Esta anécdota que les voy a contar sucedió cuando yo estudiaba el tercer año de bachiller en el Colegio Santa Maria de Guía, allá por el año 1.956.
En aquella época, los chicos y las chicas no estábamos en el mismo Centro. Los chicos estábamos en el edificio situado a la derecha de la Iglesia y las chicas en el Colegio de Las Dominicas, junto a la Plaza Grande, ambos en la misma ciudad de Guía. Teníamos los mismos profesores y pertenecíamos al mismo Colegio Santa Maria de Guia.
Todos los colegios e institutos de la isla donde se estudiará el bachiller dependían del único instituto reconocido que había en Gran Canaria y que estaba situado en la ciudad de Las Palmas: El Instituto era el Pérez Galdós, y dependía de la Universidad de La Laguna.

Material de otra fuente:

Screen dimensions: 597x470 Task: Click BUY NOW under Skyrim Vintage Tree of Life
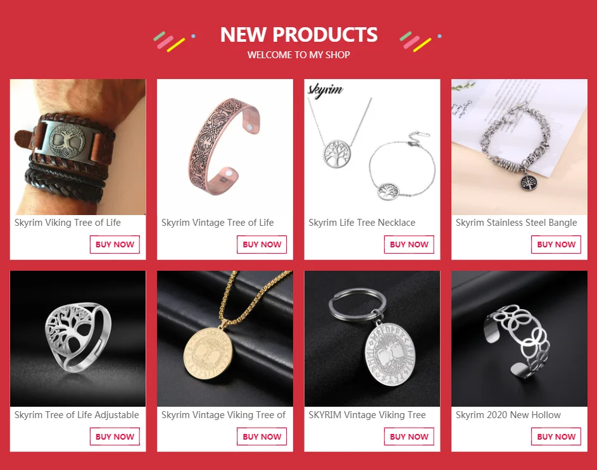pos(262,244)
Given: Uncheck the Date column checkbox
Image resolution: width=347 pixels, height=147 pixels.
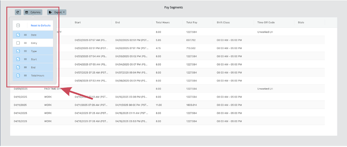Looking at the screenshot, I should (18, 35).
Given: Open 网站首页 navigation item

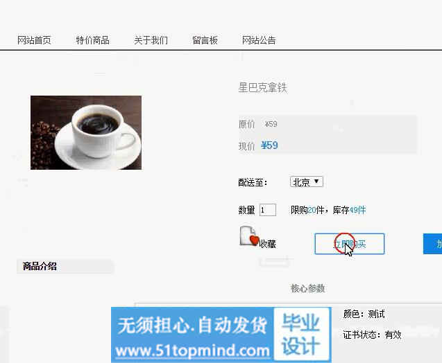Looking at the screenshot, I should 34,40.
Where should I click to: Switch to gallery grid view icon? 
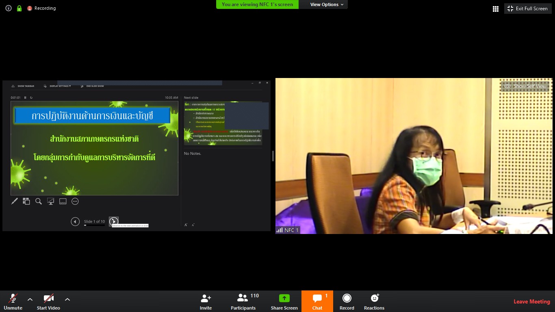[496, 9]
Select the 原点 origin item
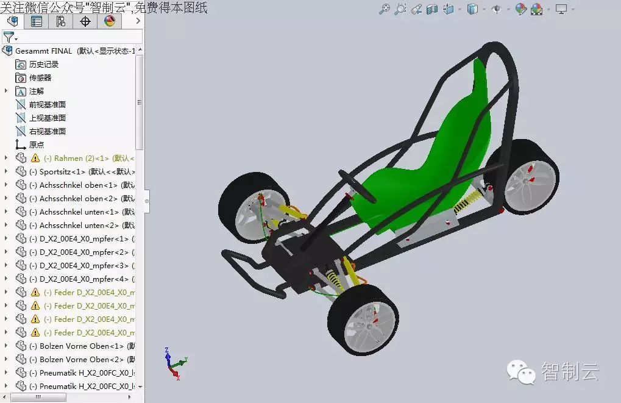The image size is (621, 403). (x=37, y=145)
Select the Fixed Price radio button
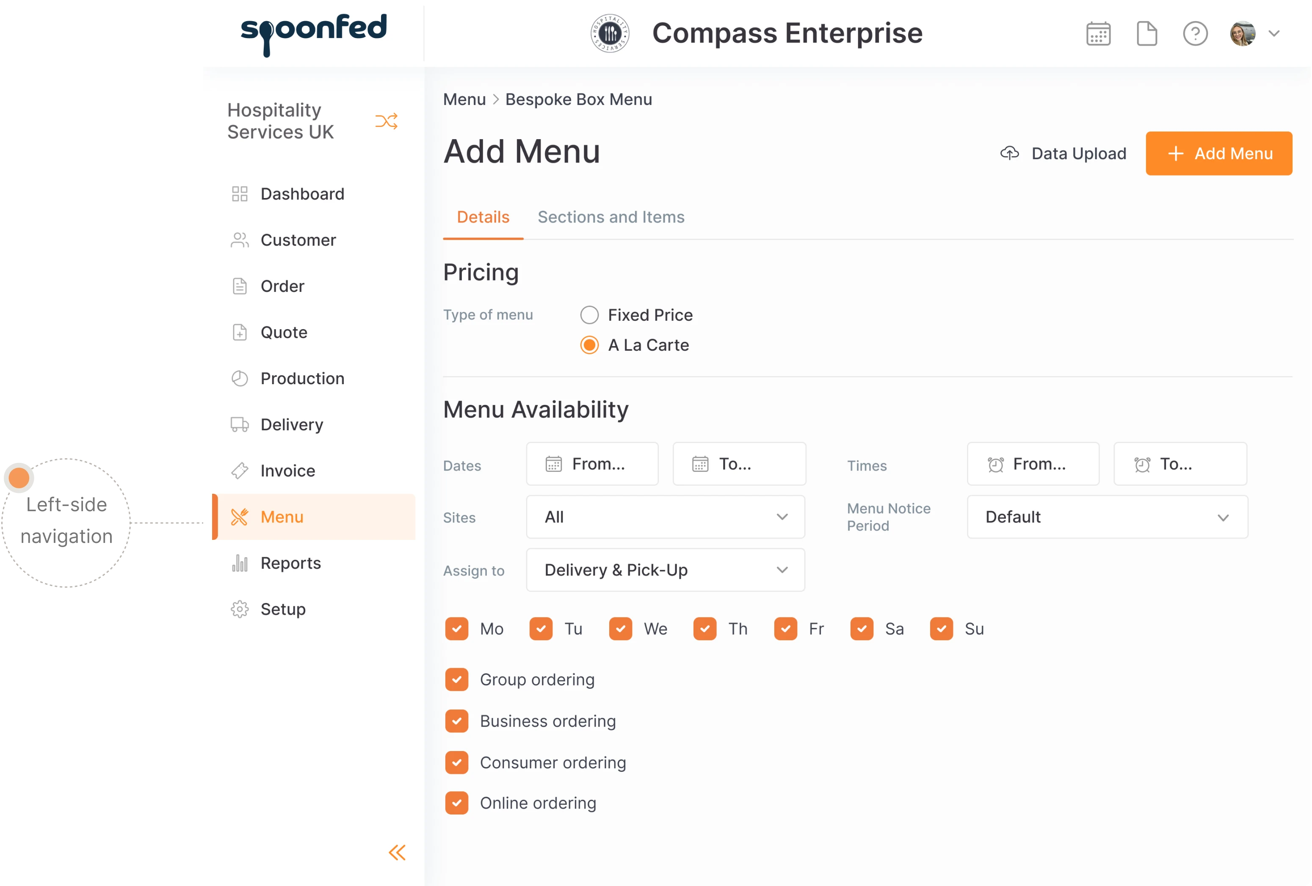The image size is (1312, 886). tap(589, 315)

Como lo demuestra la historia, la Universidad de La Laguna fue una Universidad muy cicatera pues no tenía ningún sentido que solo hubiera un Instituto autorizado en la isla. Y no se asombren, porque unos años antes había que ir a examinarse a Tenerife.
Debido a ese centralismo absurdo nació la Universidad de Las Palmas de G.C., y ya saben, sobre todo los que peinamos canas, lo que costó su creación pues la lucha fue enorme de los “notables” de Tenerife en contra del nacimiento de la universidad de Las Palmas de G.C.

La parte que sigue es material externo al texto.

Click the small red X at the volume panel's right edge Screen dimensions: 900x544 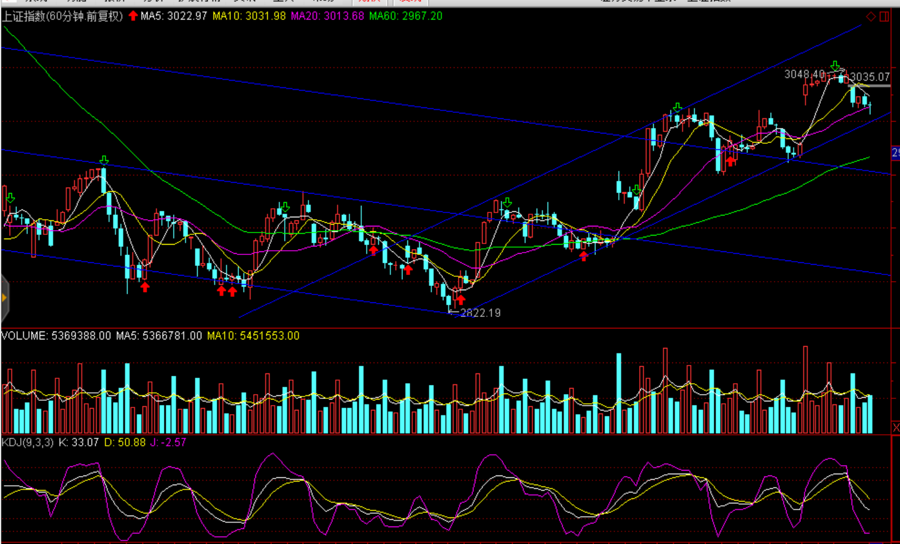pyautogui.click(x=896, y=428)
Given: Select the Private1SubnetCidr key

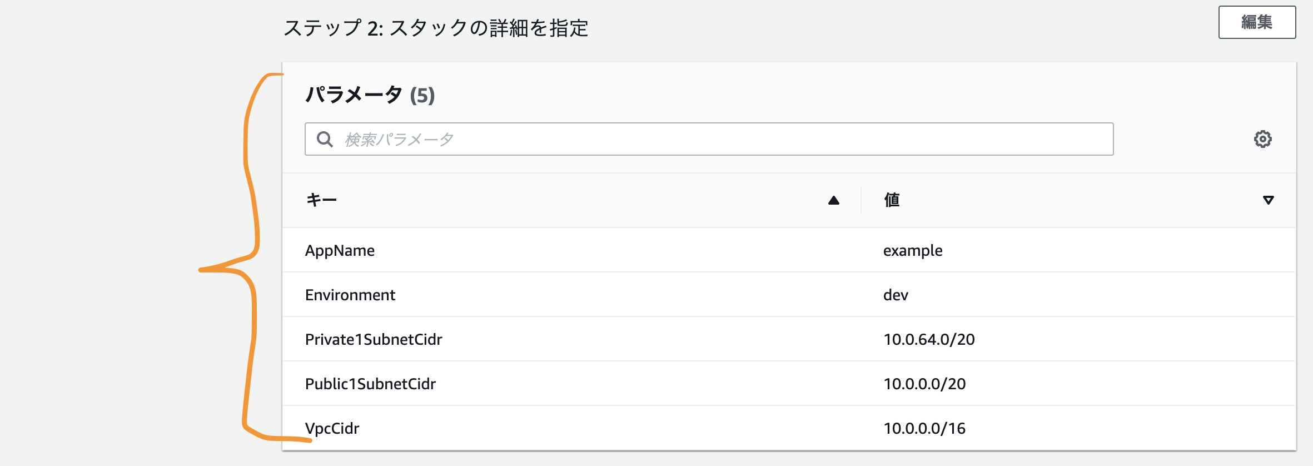Looking at the screenshot, I should [374, 339].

Si hubiesen sido más inteligentes y participativos, hubieran ido abriendo facultades por todas las islas en donde se demandara y solo hubiese habido una Universidad en toda la región. Pero a ellos nunca les importó que tantos miles de chicos y chicas no pudieran estudiar una carrera por no disponer sus familias de dinero suficiente.
Tengo que reconocer que yo no fui un buen estudiante, a pesar de que tenía facultades para haberlo sido. Los dos primeros cursos los aprobé en Junio sin problemas, pero a partir del tercero empece a fallar. Los motivos fueron varios y uno de ellos es que los exámenes finales los hacían profesores distintos a los de todo el curso y la presión me podía; pero esta claro que el principal problema era que no estudiaba lo suficiente, sobre todo en casa.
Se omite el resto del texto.